A reader writes:
I think a lot of President Bush's attempts to super-empower the presidency have to do with his perception of crisis stemming from 9/11.
I'm not endorsing Bush's policies -- I agree with a lot of your positions about the inherent antidemocratic dangers of his "Decider" presidency. But as a thought exercise, it's worth hypothetically changing the magnitude of 9/11 to test your positions.
What if 9/11 had been a nuclear attack? What if, instead of two towers in New York and one wing of the Pentagon getting destroyed, a Hiroshima-sized atomic bomb killed, say, 300,000 people in New York, in under one second? Studies have been made of these type of scenarios showing that the resulting crisis would not only engulf this country, but the entire world would ignite. From just one bomb.
If, for the past six years, we had been reeling from the aftermath of a nuclear attack, would your positions on Bush's policies and his flaunting the Constitution be identical to what they are now? Change the hypothetical scenario again -- make it 5 nukes, have 10 million people dead on 9/11. Or even bigger. In so doing, is there a line -- one that none of us really likes to think about -- where the crisis is so drastic, so desperate, that a Decider presidency that sanctions torture is inevitable? Where do you draw the line? And if you don't draw a line -- if you effectively say that there is no crisis possible that could justify a Decider presidency, are you being realistic?
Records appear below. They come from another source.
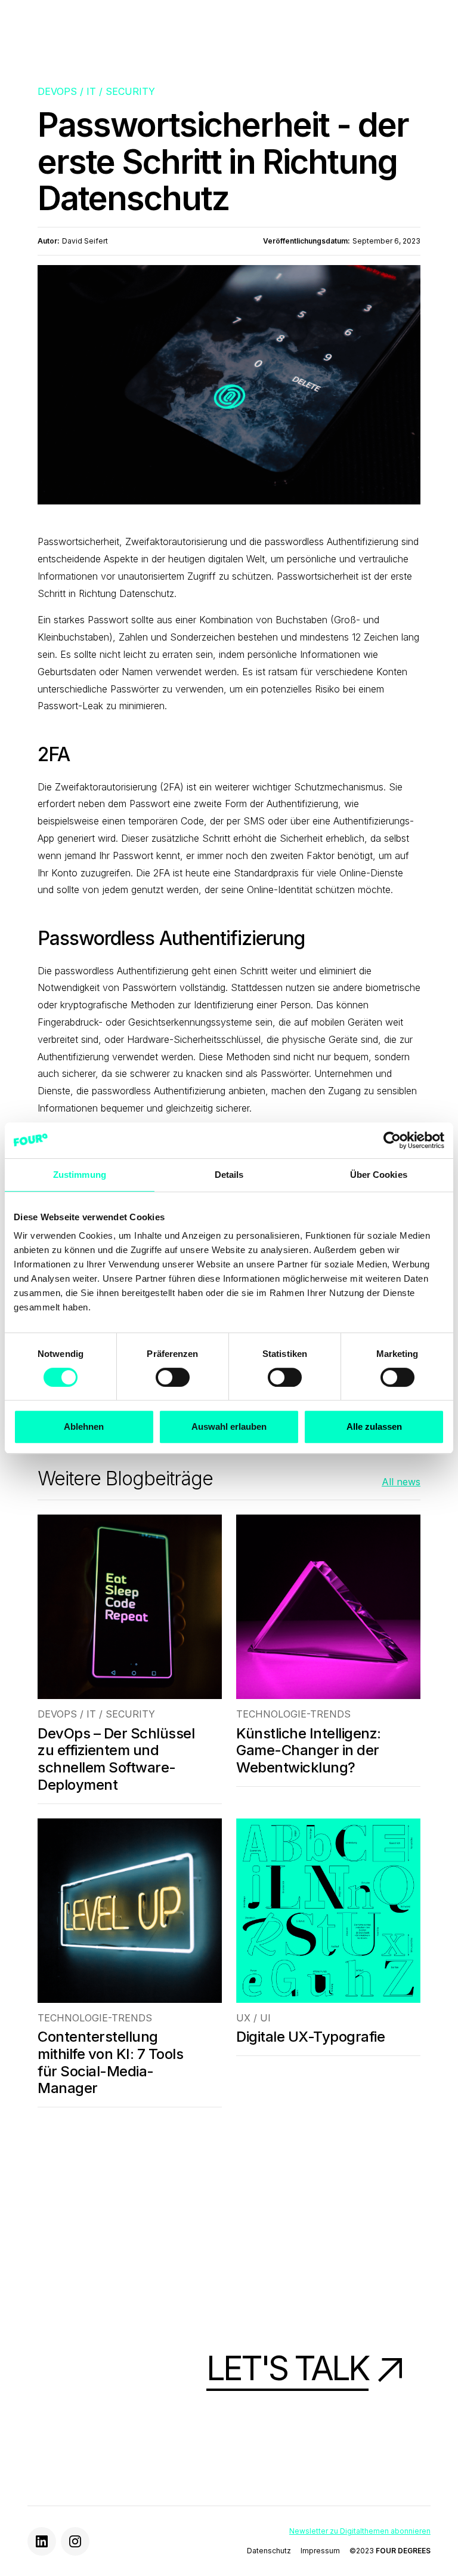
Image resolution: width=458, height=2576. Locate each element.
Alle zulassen (374, 1426)
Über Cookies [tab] (378, 1174)
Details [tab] (229, 1174)
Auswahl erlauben (229, 1426)
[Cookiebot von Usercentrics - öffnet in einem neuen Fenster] (392, 1140)
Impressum (320, 2550)
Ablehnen (84, 1426)
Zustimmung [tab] (79, 1174)
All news (401, 1482)
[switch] (173, 1377)
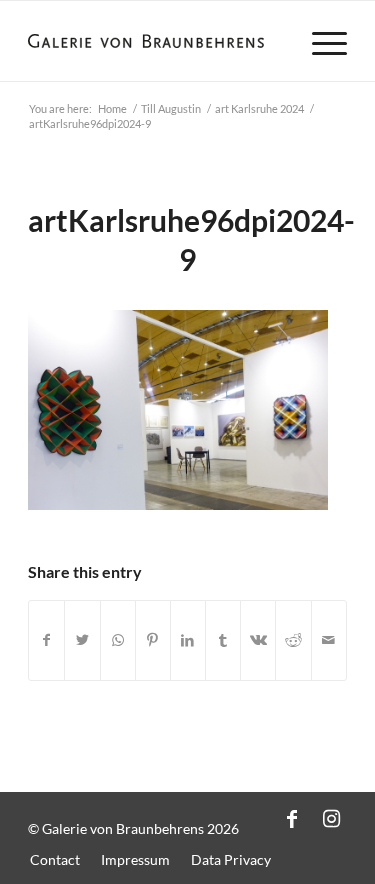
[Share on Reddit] (293, 640)
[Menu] (319, 41)
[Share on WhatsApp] (118, 640)
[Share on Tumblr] (223, 640)
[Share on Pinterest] (153, 640)
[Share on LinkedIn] (188, 640)
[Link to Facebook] (292, 818)
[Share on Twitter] (82, 640)
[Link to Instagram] (332, 818)
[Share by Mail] (329, 640)
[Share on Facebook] (46, 640)
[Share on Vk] (258, 640)
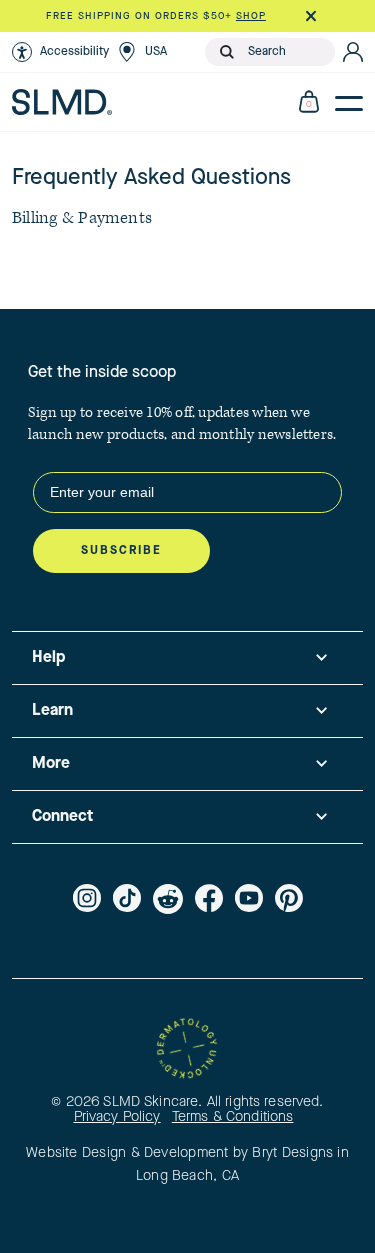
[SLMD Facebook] (209, 899)
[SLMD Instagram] (87, 899)
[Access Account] (353, 52)
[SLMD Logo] (62, 102)
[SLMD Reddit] (168, 899)
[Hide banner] (310, 16)
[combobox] (287, 52)
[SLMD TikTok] (127, 899)
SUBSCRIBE (121, 551)
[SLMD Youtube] (249, 899)
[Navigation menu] (349, 102)
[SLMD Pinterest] (289, 899)
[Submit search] (227, 52)
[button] (60, 52)
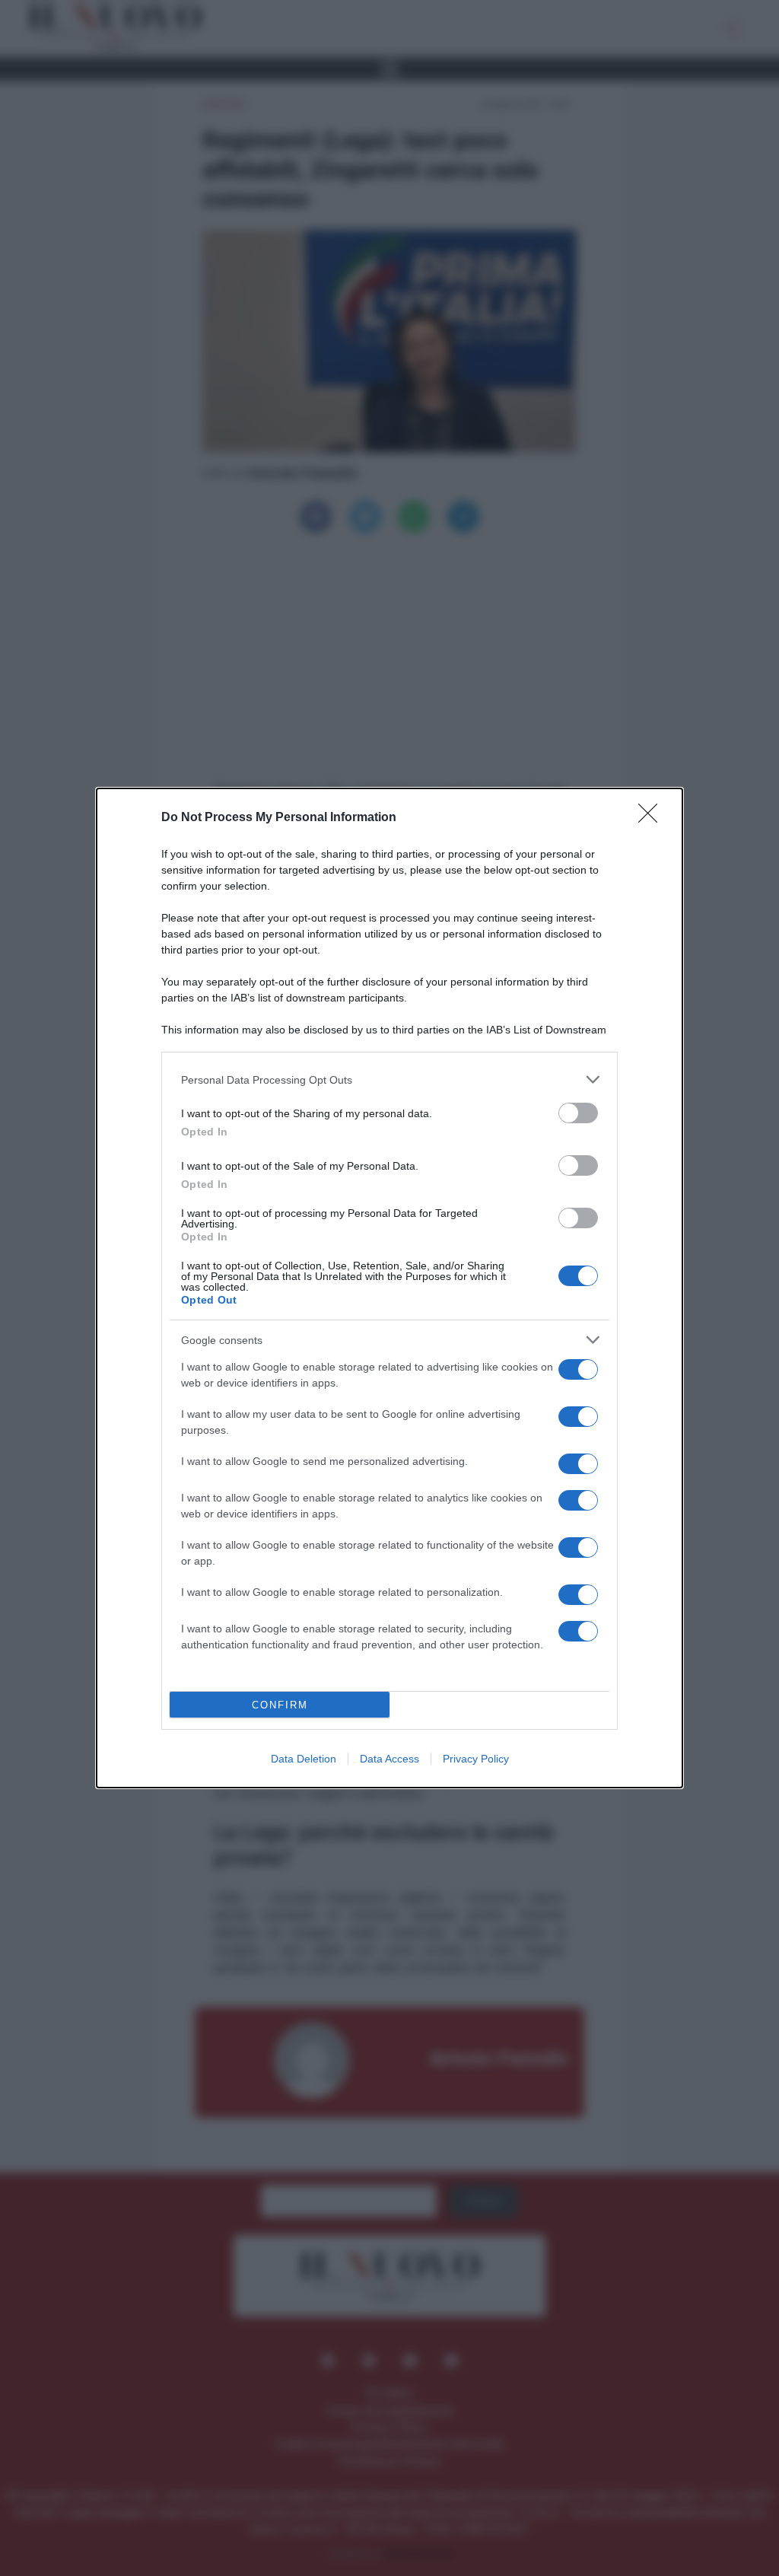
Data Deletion (303, 1759)
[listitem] (389, 1079)
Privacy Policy (476, 1759)
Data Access (389, 1759)
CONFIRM (280, 1705)
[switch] (578, 1113)
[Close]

If we were attacked on an unthinkable scale, I doubt that many people would be eager to watch Congress agonize and cat-fight over a response during a dire emergency. In times of crisis, people look to a strong man -- a decider. Crisis evokes fearful radicalism -- not a strict adherence to the rule of law, so easily countenanced during peaceful times.
I have to be honest with myself about that line. I don't know exactly under what dire circumstances that I might cross it. As it is, I stood with President Bush when he went into Iraq and Afghanistan, against the grain of my liberal background. Even with the comparatively small crisis created by plane attacks on 9/11, I was jarred enough to sanction some aspect of the "decider" presidency. And so did you.
Raising the specter of rogue nuclear attacks has become the fodder of scare-mongers. It's cynical politics and low-minded to appeal to people's instinctive fear of mass annihilation. But that doesn't mean it's not possible, or not in the deck of cards. It just means we can't discuss the elephant in the room.
President Bush perceives what happened on 9/11 as though it really were a nuclear attack. He's attempting to manage a crisis on a much larger scale than it turned out to be. I think that explains nearly all his behavior since then. It's possible, if you or I woke up every morning to an intelligence briefing that lists the numerous credible plots and attempts to bring down the United States, that our perception of the crisis stemming from 9/11 might be inflated as well. We might also have a greater sense of existential crisis.
In the end, I don't know what else to tell you. As I said, I agree with a lot of your positions on this blog. But while reading your very reasoned, rational positions here, there's a little voice in me that says this is a salon debate that could so easily be made moot. So very quickly moot. I think that in President Bush, it's not a little voice -- it's a roaring lion.
I understand - and this is indeed the strongest defense of what he has done. In some ways, an excessive response in the days, even months, after 9/11 was understandable. And many of us gave this president the benefit of the doubt thereafter on exactly these grounds for exactly these reasons. But it has equally become clear that the possibility for an attack on this scale has been over-estimated. And the right response to more information is to adjust accordingly. It was also perfectly possible to seek a consensus on this in the Congress and to bring in the opposition party. It was possible to abandon the torture policy after it had been revealed to be counter-productive and illegal. To continue in this vein - against the violence - and to repeat the hysteria with respect to Iran after the fiasco of Iraq is not, in my judgment, merited by the true nature of the threat we face. It is an idee fixe, perpetuated by a fundamentalist psyche unable to seek evidence outside itself and its own ideology.
An emergency is not, by definition, a permanent state of affairs. If it is, then the American experiment in self-government is over; and the president should cop to it.